Dark money behind negative ads aimed at Gov. Stitt

TULSA, Okla. — A dark money group putting out negative ads against Oklahoma Governor Kevin Stitt continues to link him to the murder of three people in 2021 in Chickasha, but what really happened to Lawrence Paul Anderson and Stitt’s actions that set him free are not as clear cut as the ad would have the public think.

For the second time this campaign season, the group Conservative Voices For America released an ad on Oklahoma TV channels highlighting Anderson’s release from prison where he would then go on to kill one woman, cut her heart out, carry it across the street to Anderson’s relatives, sauté the heart with some potatoes, and when his family members wouldn’t eat the items, he killed them too.

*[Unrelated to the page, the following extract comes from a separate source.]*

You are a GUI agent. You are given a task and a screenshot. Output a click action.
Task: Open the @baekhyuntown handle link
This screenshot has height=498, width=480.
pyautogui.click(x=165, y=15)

The ad has many truths to it, including the vicious murders, but things are far more complicated than the ad explains.

Anderson was released from prison as part of the state’s mass commutation efforts on January 2021 as part of a major criminal justice reform movement aimed at reducing Oklahoma’s prison population. Anderson was serving a 20 year sentence for a mix of gun and drug charges. According to his profile from the Oklahoma Department of Corrections, Anderson had shown no homicidal or even violent tendencies except for pointing a firearm at someone and one charge of domestic violence. However, Anderson has been in and out of DOC for multiple crimes since the 1990s.

It was the drug charges that caught the attention of the state Pardon and Parole Board because at the time, the state had just made criminal justice reform efforts retroactive and lowered the punishment for many drug crimes. Anderson’s sentence was commuted down to nine years, and after only serving three years in prison, he was released.

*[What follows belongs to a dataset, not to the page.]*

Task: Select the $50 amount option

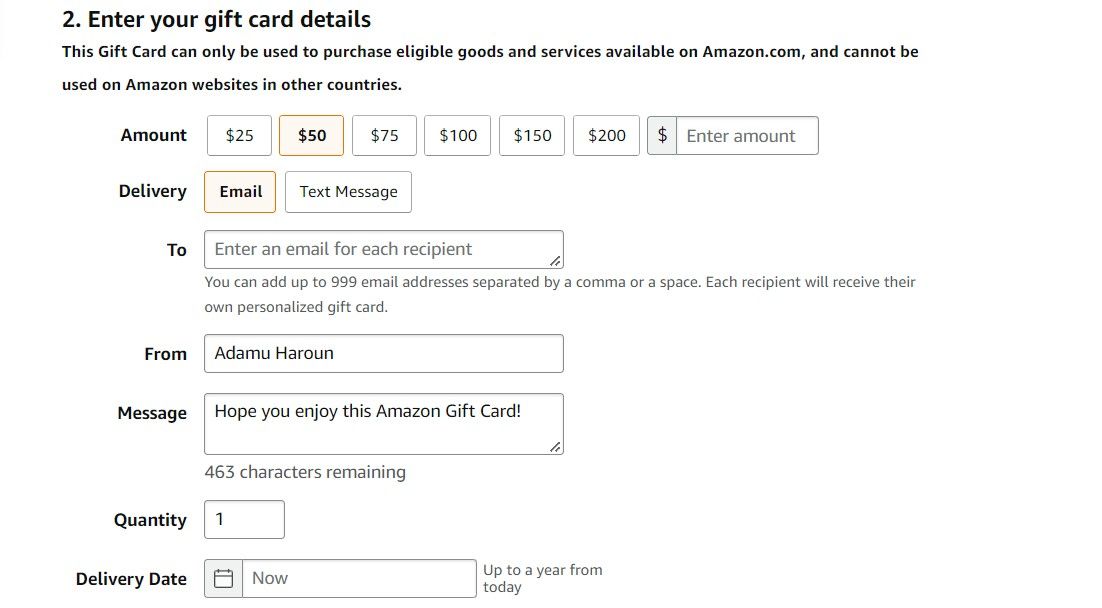Action: 311,135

It’s the process that allowed him to be released is what the negative dark money ads leave out.

The Pardon and Parole Board originally denied a request for commutation in July 2019, and no further action was taken. However, a new request was entered for Anderson on January 2020, and that request was approved by a vote of 3-1. That recommendation was then handed to Stitt as what appeared on the surface to be just another person incarcerated for drug crimes. Stitt went on to sign off on the commutation of Anderson’s sentence down to nine years.

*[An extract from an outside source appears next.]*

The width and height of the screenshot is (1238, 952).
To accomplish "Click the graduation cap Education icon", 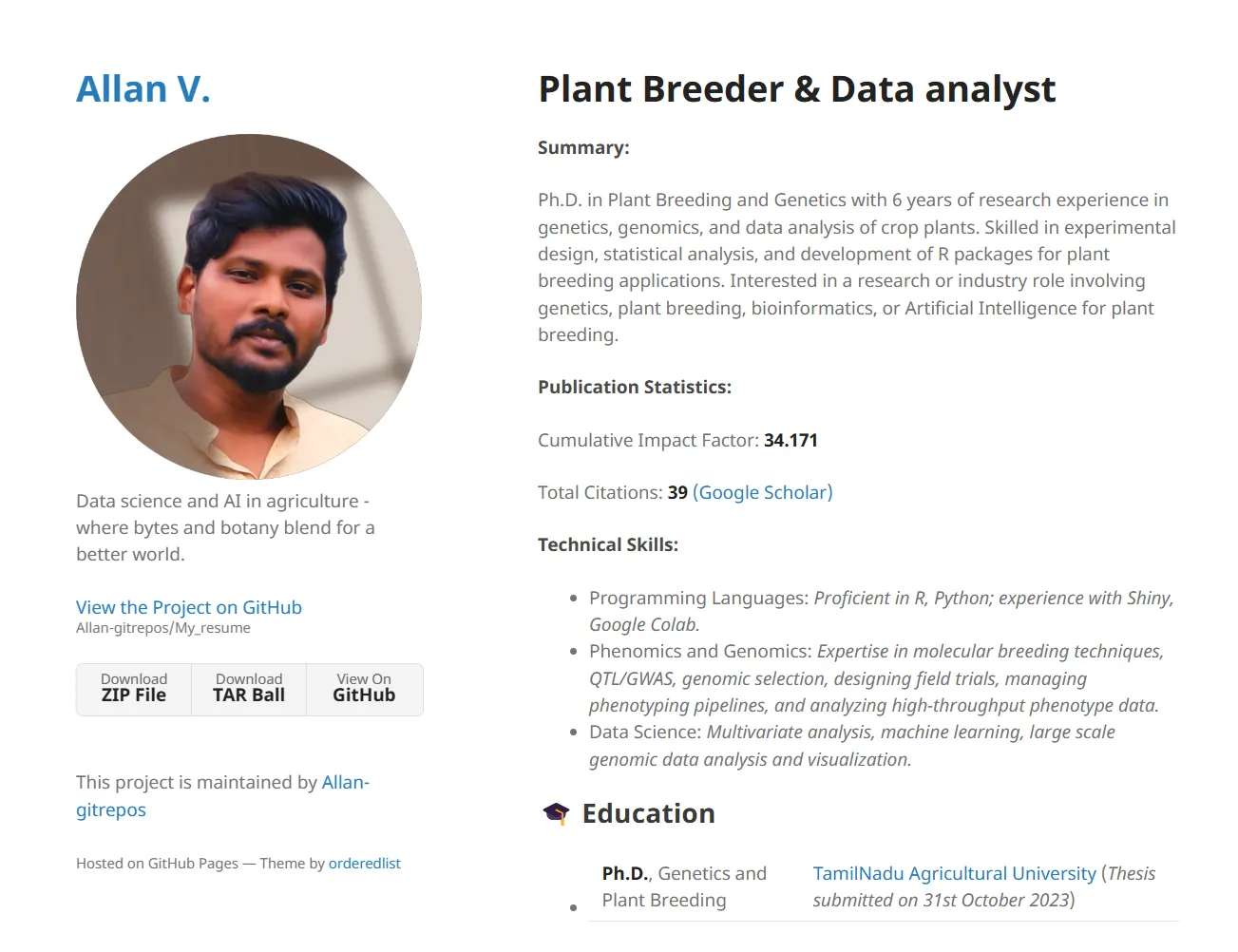I will coord(556,811).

Despite the sentence being lowered to nine years, Anderson was released after just three years, and three weeks later, Anderson would go on to kill 41-year-old Andrea Blankenship, cut her heart out, brought her heart across the street to his Aunt and Uncle’s home, cooked Blankenship’s heart with potatoes, and when Anderson’s relatives refused to eat the organs, he killed his uncle, wounded his aunt, and killed their four year old granddaughter.

Stitt ordered the Oklahoma State Bureau of Investigation to look into the actions after saying he commuted Anderson’s sentence on the advice of Pardon and Parole Board Executive Director Tom Bates.

Stitt said in a letter to OSBI he was concerned about whether the board violated law and established rules when it came to giving out clemency, especially in the case of Anderson and in the case of another inmate released but returned to custody Jonathan Perez.

In 2018, the Board changed its policies to be that someone denied commutation must wait three years until their request can be considered again. Clearly in the case of Anderson that did not happen.

Oklahoma County District Attorney David Prater had convened a grand jury to look into the actions of the Pardon and Parole Board, but the investigation appears to have stalled for now on multiple levels.